Les deux visages du système américain de production

La télévision aux États-Unis est fondée sur la complémentarité de deux modèles économiques : celui des networks (d’accès gratuit pour le public et financés par la publicité) et celui du câble et du satellite (d’accès payant soit via un abonnement à un bouquet contre un prix modéré pour le câble classique, soit via un abonnement particulier relativement cher pour les chaînes premium comme HBO ou Showtime). À cette différence de modèle économique répondent aussi des systèmes de production de séries télévisées divers : aux networks les séries comptant des saisons de 24 épisodes, diffusées hebdomadairement de septembre à mai ; aux chaînes du câble les saisons de huit à treize épisodes, diffusées par conséquent sur un laps de temps compris entre deux et trois mois. Il s’agit là de séries comme Dexter, Mad Men, Breaking Bad, The Wire.

Le palmarès de la dernière édition des Golden Globes est dominé par les chaînes du câble (classique et premium). Il n’est pas étonnant que les journalistes de la presse étrangère à Hollywood aient préféré ces séries qui sont, pour des raisons évidentes de temps de développement, d’écriture et de tournage plus long, d’une qualité supérieure à bon nombre des productions des networks.

Depuis la montée en puissance d’HBO à la fin des années 1990 et au début des années 2000, il est désormais classique de saluer une série de network de qualité en disant qu’elle atteint le niveau du câble.

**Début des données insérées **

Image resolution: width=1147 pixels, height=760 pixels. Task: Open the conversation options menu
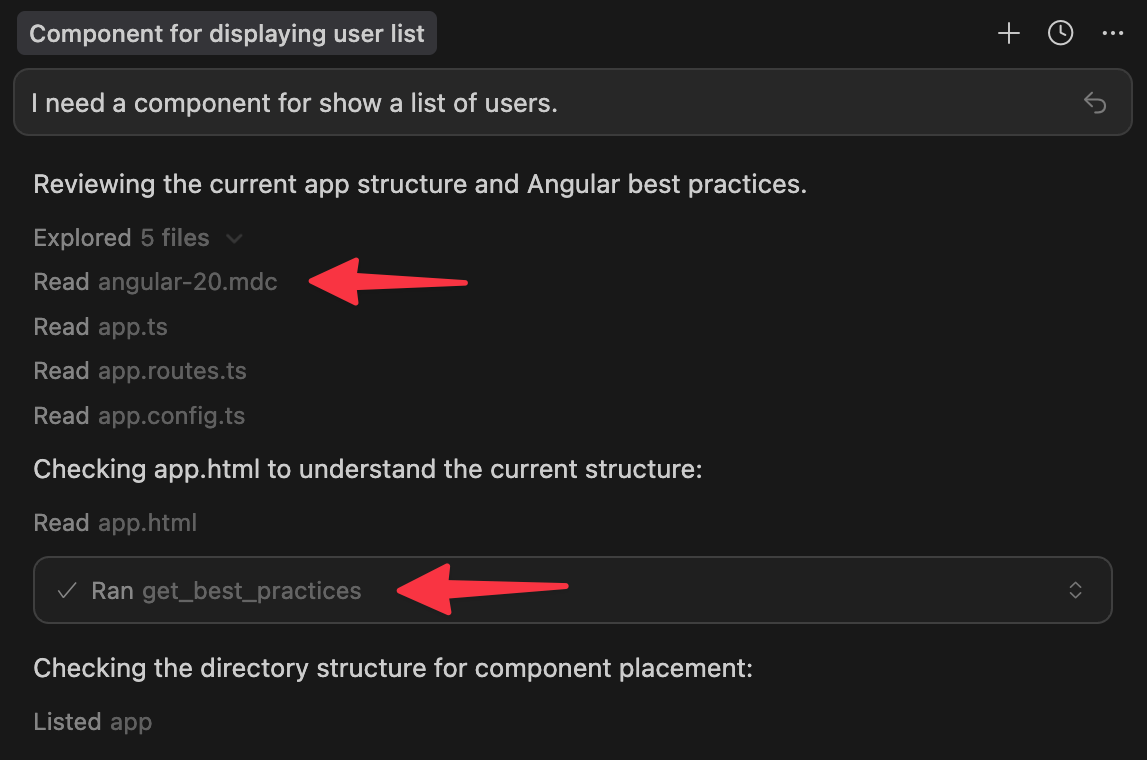[1113, 33]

C’est le cas de The Good Wife, série de CBS diffusée en France sur M6, qui est d’ailleurs l’unique nomination de network dans la catégorie des séries dramatiques de cette année avec Madeleine Stowe pour Revenge.

Les comédies, îlot de résistance à l’invasion du câble

La seule catégorie à être épargnée par cette mainmise est celle des comédies (catégorie qui regroupe sitcoms, séries comiques et séries musicales) et il est intéressant de se pencher sur cet îlot de résistance : le comique repose forcément sur une connivence et une forme de ritualisation des situations, qui ne peuvent se construire, dans le rapport au public, que sur la durée. Or, dans la configuration actuelle, seules les séries de networks, par leur régularité de programmation, peuvent créer ce sentiment de proximité avec le public. Lorsque l’on regarde les séries comiques produites sur Showtime et HBO, l’on voit rapidement que les procédés comiques utilisés diffèrent et sont davantage fondés sur une forme d’humour tournant autour de la sexualité, permise notamment par la différence de législation concernant la protection du public entre les networks historiques (ABC, CBS et NBC), soumis à la loi contre l’indécence, et les autres chaînes qui n’ont pas à l’appliquer.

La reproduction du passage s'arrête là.